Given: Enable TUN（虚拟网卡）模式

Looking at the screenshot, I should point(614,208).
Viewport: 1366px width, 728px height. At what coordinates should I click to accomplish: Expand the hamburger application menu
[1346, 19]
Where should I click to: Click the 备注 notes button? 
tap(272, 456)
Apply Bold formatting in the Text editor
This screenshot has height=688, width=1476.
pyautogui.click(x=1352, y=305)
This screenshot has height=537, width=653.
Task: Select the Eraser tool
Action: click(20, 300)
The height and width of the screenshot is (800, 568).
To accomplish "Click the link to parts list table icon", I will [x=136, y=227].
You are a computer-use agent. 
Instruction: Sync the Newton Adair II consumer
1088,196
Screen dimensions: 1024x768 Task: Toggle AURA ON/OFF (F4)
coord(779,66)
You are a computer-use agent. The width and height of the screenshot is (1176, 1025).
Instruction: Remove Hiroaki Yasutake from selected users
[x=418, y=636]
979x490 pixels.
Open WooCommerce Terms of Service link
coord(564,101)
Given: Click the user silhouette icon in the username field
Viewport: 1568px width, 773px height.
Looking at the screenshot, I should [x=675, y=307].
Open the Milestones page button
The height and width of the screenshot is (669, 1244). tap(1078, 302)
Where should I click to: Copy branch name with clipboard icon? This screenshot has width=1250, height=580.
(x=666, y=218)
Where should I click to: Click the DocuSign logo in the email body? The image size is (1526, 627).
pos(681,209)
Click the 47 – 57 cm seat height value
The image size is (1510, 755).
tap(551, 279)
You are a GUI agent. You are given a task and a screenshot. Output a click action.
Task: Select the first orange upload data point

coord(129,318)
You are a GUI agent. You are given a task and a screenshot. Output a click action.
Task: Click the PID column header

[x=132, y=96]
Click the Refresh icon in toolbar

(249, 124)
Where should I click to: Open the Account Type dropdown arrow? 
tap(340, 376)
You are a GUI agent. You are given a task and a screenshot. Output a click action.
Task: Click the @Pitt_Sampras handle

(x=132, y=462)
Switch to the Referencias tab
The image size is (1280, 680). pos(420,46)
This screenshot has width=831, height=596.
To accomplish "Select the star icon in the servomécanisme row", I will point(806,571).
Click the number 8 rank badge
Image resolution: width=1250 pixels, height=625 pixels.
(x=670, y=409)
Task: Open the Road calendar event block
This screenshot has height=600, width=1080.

+---+

Each line from the one containing "Click the Refresh icon in toolbar" through the end of the material must be output exactly, and no other line.

▸ TASK RESPONSE
Click the Refresh icon in toolbar

(249, 124)
Where should I click to: Open the Account Type dropdown arrow? 
tap(340, 376)
You are a GUI agent. You are given a task and a screenshot. Output a click action.
Task: Click the @Pitt_Sampras handle

(x=132, y=462)
Switch to the Referencias tab
The image size is (1280, 680). pos(420,46)
This screenshot has width=831, height=596.
To accomplish "Select the star icon in the servomécanisme row", I will point(806,571).
Click the number 8 rank badge
Image resolution: width=1250 pixels, height=625 pixels.
(x=670, y=409)
Task: Open the Road calendar event block
This screenshot has height=600, width=1080.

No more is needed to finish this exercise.